There is an ever-decreasing proportion of cases, as they move through the criminal justice system. For example, of those cases which are reported to the police, not all result in a prosecution. Similarly, not all prosecutions end in convictions. This dropping off of cases as they move through the various points in the criminal justice process is known as attrition. Therefore, the CJS can be viewed as like a funnel.
The criminal justice funnel
The image below illustrates this attrition and the funnel-like nature of the criminal justice process. A large number of cases go into the system at the top, based on crimes reported and then recorded by the police, but fewer and fewer cases make it to the end of the system i.e. with a conviction at court and some form of punishment.

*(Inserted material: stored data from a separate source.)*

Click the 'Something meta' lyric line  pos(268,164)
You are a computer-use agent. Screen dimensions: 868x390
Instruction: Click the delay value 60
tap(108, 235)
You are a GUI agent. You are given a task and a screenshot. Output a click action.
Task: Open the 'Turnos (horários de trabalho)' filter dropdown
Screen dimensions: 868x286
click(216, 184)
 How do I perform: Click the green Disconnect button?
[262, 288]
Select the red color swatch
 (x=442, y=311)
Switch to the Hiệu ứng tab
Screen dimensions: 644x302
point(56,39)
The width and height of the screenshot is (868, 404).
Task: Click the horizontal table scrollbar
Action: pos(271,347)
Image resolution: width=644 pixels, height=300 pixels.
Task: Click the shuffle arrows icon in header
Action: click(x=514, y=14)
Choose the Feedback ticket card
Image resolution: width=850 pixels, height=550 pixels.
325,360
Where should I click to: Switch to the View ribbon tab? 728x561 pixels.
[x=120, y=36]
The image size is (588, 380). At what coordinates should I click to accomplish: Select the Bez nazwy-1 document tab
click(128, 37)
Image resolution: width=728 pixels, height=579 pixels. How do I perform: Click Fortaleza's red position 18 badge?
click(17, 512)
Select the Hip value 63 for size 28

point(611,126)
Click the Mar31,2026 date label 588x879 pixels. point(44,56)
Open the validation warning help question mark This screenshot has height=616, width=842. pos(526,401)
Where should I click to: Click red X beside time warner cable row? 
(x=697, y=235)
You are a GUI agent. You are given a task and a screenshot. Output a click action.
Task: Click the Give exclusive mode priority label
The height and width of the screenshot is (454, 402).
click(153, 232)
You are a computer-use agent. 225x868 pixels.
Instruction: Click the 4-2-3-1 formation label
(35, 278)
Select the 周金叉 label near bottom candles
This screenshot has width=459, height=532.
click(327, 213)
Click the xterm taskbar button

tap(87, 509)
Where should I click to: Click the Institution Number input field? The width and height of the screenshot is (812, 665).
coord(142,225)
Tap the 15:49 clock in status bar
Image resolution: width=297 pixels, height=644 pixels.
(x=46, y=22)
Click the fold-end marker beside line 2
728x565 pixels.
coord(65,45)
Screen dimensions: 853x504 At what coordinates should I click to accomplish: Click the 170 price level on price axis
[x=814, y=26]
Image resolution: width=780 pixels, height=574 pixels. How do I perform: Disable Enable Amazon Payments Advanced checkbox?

In 2016, 4,164,619 (notifiable) offences were recorded by the police and 89,812 defendants were sentenced to prison.
Flows through the criminal justice system in 2016
This diagram is based on a more detailed flowchart created by the Ministry of Justice. If you’d like to take a look at this flowchart, you can find it on page 6 of this report.
The attrition of cases happens for a variety of reasons. Some cases may lack the necessary evidence to proceed either to charge or conviction.
There may also be procedural irregularities, such as in the way that the police treated suspects, which may require certain evidence to be excluded at court and which may undermine a conviction.
In light of austerity and the cuts to the budgets of criminal justice institutions discussed earlier this week, criminal justice actors may lack the time and resources to investigate cases properly or to review the evidence thoroughly.
A key factor driving attrition, however, is the discretionary power of criminal justice actors. This is their “authorised capacity to make choices about different courses of action or inaction, which are structured by and structuring of the legal and administrative rules, as well as the wider cultural and social structures that surround their work” (Skinns, 2019).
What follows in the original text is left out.